→ **Requirements**
Resume the post about fixing the MarkWords script and the mislabeled "hobbit" words, writing what comes after its last sentence.

→ **Passage provided**
===============
My Tech Support

Tech Support solved our situation in the time it took me to make a second cup of coffee.  He made the MarkWords script convert everything to lower case letters, which will certainly take care of business for now.  We’re going to explore preserving capitalization in the original concordance-making script, but first we must be certain of how spreadsheets will handle capitals.

Not only am I grateful for Tech Support’s skills, but is it boastful to say that I am grateful for my child’s can-help attitude?

Constant Vigilance!

You see the problem, don’t you, Word Fans?  I must admit I had to have a good night’s sleep before my subconscious knocked me over the head with it.  How can a paragraph about hobbits have nearly no uncommon words, when “hobbit” is an uncommon word?  In fact about a quarter of the instances of the word “hobbit” are in Chapter 1.

Entirely my fault.  In my eagerness to respond to SonofSaradoc’s excellent question, I cut corners.  Let this be a lesson to us all.  I entered every word from the Concordance page, minus the proper names and my own text, as the MarkWords file.  Ahem.  So every capitalized instance of “Hobbit” was tagged “uncommon”, but most were not.  If “Blackberry” had been in our text, which it wasn’t, it would have been marked… but “blackberrying” was not [04.003], and it should be.  I will now put the kettle on, go back to the drawing board, and enter all the uncommon words, both uppercase and lowercase, not lemmatized.
===============
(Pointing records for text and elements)

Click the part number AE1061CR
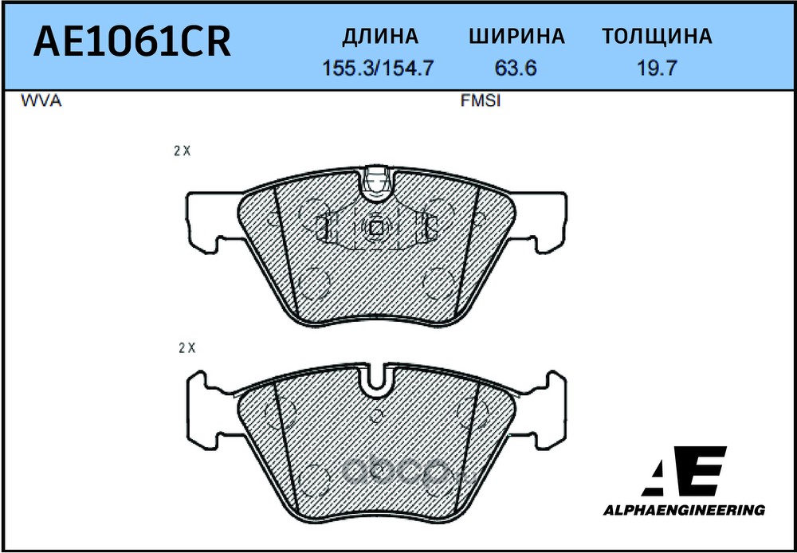132,43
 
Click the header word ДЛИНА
379,37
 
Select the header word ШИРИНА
516,37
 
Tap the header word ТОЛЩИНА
656,37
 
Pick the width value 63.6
516,69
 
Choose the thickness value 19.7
657,69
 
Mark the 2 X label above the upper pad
182,151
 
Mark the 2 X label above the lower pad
186,347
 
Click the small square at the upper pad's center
375,227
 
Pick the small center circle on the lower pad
376,415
===============
→ **The response**
In fact, this may take a smallish bribe to Tech Support, as his original code did not preserve letter case.  I may just run through the list and capitalize things so that we get both sorts into our MarkWords file, but we will obviously need case preserved in future.

Please enjoy this soothing cup of tea while you’re waiting.

Uncommon Words: High Points in Chapter One

UncommonGraph

The first little local peak comes in the middle of the beautiful song “Far Over the Misty Mountains” – uncommon words and beautiful turns of phrase in the poetry and surrounding it.

The second local peak falls in the middle of the discussion of the adventure.

[01.116] ’That is why I settled on burglary – especially when I remembered the existence of a Side-door. And here is our little Bilbo Baggins, the burglar, the chosen and selected burglar.

There are dragons in this part of the discussion, and heroes and swords… and our dear burglar.  You may recall, Word Fans, that “burglar” is well outside The Ten Thousand most common words.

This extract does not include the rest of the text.